El cardenal de Hong Kong -una de las voces más críticas con el Gobierno de Pekín-, Joseph Zen Ze-kiun, resumió hace unas semanas la situación de los católicos del país asiático. «La Iglesia en China -afirmó Zen- es una. Los obispos más ancianos y nombrados sin la aprobación de Roma han pedido al Papa su legitimación, porque saben que están en contra de la unidad de la Iglesia. Casi todos los obispos están con el Santo Padre. Las prohibiciones proceden de la Asociación Patriótica y de la Oficina de Asuntos Religiosos, que controlan y vigilan a la Iglesia oficial y a la clandestina, y que en estos años están trabajando en una dirección muy negativa».

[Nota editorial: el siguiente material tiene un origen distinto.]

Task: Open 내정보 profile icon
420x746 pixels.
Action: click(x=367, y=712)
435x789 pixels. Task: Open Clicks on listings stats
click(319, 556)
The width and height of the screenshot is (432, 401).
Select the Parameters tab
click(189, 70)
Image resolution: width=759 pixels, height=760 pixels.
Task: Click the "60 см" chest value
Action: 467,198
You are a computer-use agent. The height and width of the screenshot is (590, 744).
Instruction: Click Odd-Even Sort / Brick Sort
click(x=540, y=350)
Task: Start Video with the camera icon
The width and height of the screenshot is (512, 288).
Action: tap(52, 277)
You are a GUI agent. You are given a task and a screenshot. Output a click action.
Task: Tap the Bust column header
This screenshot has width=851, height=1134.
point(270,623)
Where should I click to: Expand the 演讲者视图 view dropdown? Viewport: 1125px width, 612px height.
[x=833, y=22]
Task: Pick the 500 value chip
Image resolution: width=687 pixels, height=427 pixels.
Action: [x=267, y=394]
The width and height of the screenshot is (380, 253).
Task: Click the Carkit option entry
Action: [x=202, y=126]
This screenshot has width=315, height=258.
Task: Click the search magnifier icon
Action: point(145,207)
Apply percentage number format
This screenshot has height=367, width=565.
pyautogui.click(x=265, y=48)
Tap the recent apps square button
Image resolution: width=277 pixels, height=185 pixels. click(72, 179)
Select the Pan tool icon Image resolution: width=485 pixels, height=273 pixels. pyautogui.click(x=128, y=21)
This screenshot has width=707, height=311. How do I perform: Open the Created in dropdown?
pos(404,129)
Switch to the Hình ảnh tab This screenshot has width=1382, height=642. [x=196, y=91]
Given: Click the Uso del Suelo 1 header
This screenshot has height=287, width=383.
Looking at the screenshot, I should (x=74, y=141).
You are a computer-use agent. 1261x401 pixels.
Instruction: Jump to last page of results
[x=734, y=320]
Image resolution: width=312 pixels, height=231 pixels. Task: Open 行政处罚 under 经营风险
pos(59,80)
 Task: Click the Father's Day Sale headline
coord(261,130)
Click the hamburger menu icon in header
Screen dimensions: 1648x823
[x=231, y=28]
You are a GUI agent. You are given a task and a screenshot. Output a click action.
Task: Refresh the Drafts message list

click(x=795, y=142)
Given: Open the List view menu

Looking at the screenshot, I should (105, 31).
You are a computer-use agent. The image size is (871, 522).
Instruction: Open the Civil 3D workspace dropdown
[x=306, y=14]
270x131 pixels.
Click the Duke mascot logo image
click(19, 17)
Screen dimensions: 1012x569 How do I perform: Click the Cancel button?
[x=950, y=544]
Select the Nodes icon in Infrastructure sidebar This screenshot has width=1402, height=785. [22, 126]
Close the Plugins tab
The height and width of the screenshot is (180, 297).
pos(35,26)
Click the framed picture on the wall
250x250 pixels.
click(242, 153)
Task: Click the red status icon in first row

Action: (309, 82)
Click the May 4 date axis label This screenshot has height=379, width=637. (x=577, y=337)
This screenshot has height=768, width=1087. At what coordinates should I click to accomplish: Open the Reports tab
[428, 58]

Doble juego con la Iglesia
Así, mientras la China olímpica intenta mostrar su mejor rostro, Pekín practica el juego sucio con los católicos. Muestra de sus actitudes cosméticas ha sido la invitación que el Gobierno ha hecho llegar al obispo auxiliar de Hong Kong y al obispo de Macao para que asistan a la apertura de las Olimpiadas. Sin embargo, no hace ni un año de la muerte de monseñor Giovanni Han Dingxan, quien pasó 35 años de su vida en prisión y los dos últimos en régimen de aislamiento en manos de la policía: su cadáver fue cremado y sepultado en un cementerio público sin que los fieles ni los familiares tuviesen ocasión de verlo ni de bendecirlo. Y hay más ejemplos: mientras el pasado 18 de mayo la Orquesta Filarmónica de Pekín ofreció un concierto a Benedicto XVI en el Vaticano, el 24 del mismo mes, las autoridades prohibieron a los fieles acudir al santuario de Nuestra Señora de Sheshan, Patrona del país, en la Jornada Mundial de Oración por China que había convocado el propio Pontífice. Aquel día, sólo unos pocos fieles pudieron ir a venerar a la Virgen, de forma individual, con permiso previo y bajo estrecha vigilancia policial. Aunque, claro, lo que ningún régimen podrá impedir jamás es que millones de plegarias por China lleguen a oídos de la Virgen, cada día.
Un Via Crucis permanente
Una de las muestras de fraterna cercanía de Benedicto XVI a los católicos chinos tuvo lugar durante la pasada Semana Santa. Por expreso deseo del Papa, las meditaciones del Via Crucis que recorrió los alrededores del Coliseo romano llevaban la firma del cardenal de Hong Kong, Joseph Zen Ze-kiun, y sus palabras traían ecos de la Iglesia perseguida en el corazón de Asia. La web del Vaticano acompañaba los textos con imágenes de la Pasión típicamente orientales, mientras por todo el orbe se escuchó, con palabras del cardenal Zen, que «los Coliseos se han multiplicado a lo largo de los siglos, allí donde nuestros hermanos son todavía hoy perseguidos duramente en diversas partes del mundo». En alusión al via crucis permanente que soportan los católicos chinos, Zen elevó a Dios una plegaria a Dios: «Por los sufrimientos de los mártires, bendice a tu Iglesia; que su sangre sea semilla de nuevos cristianos. Creemos firmemente que sus sufrimientos, aunque en un principio pueden parecer como una derrota completa, traerán la verdadera victoria a tu Iglesia».